### Input data ###
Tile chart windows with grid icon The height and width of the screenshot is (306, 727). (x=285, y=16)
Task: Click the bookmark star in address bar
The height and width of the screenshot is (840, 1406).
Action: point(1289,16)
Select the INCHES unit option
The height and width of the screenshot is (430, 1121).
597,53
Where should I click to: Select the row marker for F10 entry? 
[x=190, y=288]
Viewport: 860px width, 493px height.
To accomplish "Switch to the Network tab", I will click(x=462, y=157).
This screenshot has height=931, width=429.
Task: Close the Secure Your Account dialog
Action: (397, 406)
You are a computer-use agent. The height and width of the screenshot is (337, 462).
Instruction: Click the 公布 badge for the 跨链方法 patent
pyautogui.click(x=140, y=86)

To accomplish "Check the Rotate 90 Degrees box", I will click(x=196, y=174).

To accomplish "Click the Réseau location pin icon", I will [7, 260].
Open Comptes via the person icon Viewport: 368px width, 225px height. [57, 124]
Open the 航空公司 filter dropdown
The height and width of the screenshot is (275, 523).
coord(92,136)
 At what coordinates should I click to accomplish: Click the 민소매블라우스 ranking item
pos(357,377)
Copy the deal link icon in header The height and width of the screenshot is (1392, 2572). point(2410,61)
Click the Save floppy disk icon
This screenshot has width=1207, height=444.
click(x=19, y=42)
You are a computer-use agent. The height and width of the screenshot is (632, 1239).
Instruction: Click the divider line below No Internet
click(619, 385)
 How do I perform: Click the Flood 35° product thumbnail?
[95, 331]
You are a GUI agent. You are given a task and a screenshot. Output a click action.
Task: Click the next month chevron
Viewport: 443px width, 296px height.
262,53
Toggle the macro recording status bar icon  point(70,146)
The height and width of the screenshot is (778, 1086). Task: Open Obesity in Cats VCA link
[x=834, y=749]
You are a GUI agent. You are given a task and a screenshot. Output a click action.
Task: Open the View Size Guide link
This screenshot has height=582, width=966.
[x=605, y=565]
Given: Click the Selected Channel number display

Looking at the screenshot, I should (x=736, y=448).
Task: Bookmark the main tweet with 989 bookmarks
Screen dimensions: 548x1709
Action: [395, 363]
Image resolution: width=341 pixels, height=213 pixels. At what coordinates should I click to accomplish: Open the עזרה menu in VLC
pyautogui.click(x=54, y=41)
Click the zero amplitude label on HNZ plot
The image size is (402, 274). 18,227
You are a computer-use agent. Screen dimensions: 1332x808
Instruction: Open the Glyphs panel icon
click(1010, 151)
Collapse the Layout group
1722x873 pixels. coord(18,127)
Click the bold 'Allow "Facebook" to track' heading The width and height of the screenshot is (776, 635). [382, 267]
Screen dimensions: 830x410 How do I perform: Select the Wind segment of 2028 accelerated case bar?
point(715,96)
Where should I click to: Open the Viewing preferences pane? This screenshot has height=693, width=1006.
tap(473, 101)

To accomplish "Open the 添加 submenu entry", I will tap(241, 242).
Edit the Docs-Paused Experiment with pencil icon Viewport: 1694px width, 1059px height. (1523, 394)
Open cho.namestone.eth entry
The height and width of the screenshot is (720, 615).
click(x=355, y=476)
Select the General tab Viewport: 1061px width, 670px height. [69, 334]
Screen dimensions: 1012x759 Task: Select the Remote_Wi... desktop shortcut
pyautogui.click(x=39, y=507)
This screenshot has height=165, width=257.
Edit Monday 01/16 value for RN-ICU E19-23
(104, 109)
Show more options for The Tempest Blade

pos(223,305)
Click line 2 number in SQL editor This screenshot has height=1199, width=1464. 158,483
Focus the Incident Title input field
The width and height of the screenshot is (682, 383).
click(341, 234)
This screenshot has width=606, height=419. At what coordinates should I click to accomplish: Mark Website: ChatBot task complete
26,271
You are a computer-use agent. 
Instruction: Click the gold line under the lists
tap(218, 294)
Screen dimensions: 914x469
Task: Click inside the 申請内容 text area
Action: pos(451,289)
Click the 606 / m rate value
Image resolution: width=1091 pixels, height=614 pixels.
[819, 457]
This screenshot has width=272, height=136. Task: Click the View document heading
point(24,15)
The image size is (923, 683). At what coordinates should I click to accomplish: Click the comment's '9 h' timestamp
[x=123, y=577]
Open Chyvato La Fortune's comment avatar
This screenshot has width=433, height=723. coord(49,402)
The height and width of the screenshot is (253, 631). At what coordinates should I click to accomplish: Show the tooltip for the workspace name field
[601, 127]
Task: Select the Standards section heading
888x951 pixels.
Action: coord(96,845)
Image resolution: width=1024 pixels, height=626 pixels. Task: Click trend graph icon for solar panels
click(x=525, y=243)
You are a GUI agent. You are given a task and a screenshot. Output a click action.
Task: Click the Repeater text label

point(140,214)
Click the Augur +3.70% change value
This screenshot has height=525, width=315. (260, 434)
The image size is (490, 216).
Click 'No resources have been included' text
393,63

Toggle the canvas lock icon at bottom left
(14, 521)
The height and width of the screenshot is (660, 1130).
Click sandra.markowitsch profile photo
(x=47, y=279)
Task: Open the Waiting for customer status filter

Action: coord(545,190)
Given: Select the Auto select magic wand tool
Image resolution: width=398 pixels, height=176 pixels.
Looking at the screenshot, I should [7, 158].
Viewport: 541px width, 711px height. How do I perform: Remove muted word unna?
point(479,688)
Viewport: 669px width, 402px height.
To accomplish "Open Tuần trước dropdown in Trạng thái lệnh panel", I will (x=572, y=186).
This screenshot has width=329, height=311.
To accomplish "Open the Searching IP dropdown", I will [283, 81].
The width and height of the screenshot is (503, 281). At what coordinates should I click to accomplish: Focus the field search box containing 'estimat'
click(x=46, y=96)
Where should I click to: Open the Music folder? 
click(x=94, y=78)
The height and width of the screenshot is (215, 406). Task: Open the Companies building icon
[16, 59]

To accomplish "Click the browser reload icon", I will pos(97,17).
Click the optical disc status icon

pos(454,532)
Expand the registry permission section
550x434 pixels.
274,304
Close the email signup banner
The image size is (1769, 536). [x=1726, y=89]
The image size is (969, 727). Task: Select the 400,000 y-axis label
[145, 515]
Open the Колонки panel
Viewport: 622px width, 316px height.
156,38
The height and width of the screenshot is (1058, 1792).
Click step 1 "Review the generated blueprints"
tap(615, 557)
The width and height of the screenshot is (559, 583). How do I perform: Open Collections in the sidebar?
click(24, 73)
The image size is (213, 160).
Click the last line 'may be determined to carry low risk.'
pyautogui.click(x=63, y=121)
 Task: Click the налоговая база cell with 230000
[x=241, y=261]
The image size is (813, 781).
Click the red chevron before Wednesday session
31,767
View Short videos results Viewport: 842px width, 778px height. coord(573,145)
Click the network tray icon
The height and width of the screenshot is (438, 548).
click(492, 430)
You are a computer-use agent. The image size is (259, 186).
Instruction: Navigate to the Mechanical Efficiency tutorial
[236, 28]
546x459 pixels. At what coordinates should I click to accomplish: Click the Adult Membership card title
###
▸ Exercise description: Exactly how many lines in the data above contain the word "agent"? Respond with the number and nothing more.

▸ Output: 8